→ What the exercise asks:
When a line in the data below includes "will", count it; then give only the total.

→ Extracted records:

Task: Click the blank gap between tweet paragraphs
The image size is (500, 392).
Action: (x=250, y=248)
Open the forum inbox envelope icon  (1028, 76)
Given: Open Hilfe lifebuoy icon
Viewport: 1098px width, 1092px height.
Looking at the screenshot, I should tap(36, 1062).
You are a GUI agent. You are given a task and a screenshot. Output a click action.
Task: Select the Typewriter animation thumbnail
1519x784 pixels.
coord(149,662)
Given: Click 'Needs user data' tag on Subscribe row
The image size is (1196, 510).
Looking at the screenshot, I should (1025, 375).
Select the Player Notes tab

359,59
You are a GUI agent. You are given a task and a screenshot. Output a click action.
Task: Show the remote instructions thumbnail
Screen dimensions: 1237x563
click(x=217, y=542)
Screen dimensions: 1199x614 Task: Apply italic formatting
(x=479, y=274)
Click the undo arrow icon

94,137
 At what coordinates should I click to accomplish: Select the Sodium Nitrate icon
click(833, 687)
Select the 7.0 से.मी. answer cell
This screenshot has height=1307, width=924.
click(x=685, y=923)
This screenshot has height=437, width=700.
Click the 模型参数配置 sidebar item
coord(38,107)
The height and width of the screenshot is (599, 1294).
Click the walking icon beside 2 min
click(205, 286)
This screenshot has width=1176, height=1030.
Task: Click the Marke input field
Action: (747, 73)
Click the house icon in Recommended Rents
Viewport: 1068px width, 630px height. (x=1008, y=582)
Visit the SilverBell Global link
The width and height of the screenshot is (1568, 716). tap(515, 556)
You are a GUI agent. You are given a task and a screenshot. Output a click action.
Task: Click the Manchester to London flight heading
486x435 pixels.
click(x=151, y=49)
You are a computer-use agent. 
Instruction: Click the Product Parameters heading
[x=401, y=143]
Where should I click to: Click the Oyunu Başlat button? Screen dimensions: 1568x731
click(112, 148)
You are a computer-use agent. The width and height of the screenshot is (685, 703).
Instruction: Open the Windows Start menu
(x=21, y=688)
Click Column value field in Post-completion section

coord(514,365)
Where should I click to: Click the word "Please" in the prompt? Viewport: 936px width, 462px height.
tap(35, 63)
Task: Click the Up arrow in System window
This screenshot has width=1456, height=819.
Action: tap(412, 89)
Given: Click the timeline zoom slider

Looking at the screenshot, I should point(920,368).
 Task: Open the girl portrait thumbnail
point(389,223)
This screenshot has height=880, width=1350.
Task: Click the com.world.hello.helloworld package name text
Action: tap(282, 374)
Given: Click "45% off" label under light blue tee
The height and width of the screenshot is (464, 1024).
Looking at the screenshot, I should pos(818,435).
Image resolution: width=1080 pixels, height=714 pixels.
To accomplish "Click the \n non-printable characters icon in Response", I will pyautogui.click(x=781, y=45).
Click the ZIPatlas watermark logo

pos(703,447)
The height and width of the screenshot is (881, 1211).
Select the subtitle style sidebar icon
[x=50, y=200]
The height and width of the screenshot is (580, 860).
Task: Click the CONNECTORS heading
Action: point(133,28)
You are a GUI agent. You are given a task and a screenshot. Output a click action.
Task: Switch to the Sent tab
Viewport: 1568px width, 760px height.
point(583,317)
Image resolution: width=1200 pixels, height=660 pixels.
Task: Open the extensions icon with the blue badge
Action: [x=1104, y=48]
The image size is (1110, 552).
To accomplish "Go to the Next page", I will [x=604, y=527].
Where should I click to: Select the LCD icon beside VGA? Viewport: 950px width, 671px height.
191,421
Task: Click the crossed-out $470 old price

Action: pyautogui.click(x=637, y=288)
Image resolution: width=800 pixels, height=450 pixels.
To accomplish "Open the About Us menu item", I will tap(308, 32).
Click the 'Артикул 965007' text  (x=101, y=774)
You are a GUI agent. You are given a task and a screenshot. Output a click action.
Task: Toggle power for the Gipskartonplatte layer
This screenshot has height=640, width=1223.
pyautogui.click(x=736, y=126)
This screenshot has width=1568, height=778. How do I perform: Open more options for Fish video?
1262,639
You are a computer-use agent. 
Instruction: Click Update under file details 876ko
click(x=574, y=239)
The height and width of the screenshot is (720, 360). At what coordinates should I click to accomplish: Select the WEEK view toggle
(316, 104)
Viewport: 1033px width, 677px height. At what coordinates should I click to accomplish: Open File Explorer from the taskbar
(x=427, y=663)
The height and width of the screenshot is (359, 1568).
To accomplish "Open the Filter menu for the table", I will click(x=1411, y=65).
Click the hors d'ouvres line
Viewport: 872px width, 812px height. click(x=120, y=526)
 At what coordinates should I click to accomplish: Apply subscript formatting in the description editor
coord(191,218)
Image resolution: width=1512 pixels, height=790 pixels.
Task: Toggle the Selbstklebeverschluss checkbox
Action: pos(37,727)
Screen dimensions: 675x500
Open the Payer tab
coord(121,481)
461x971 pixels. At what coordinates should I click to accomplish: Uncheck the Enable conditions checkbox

→ Result of the exercise:
4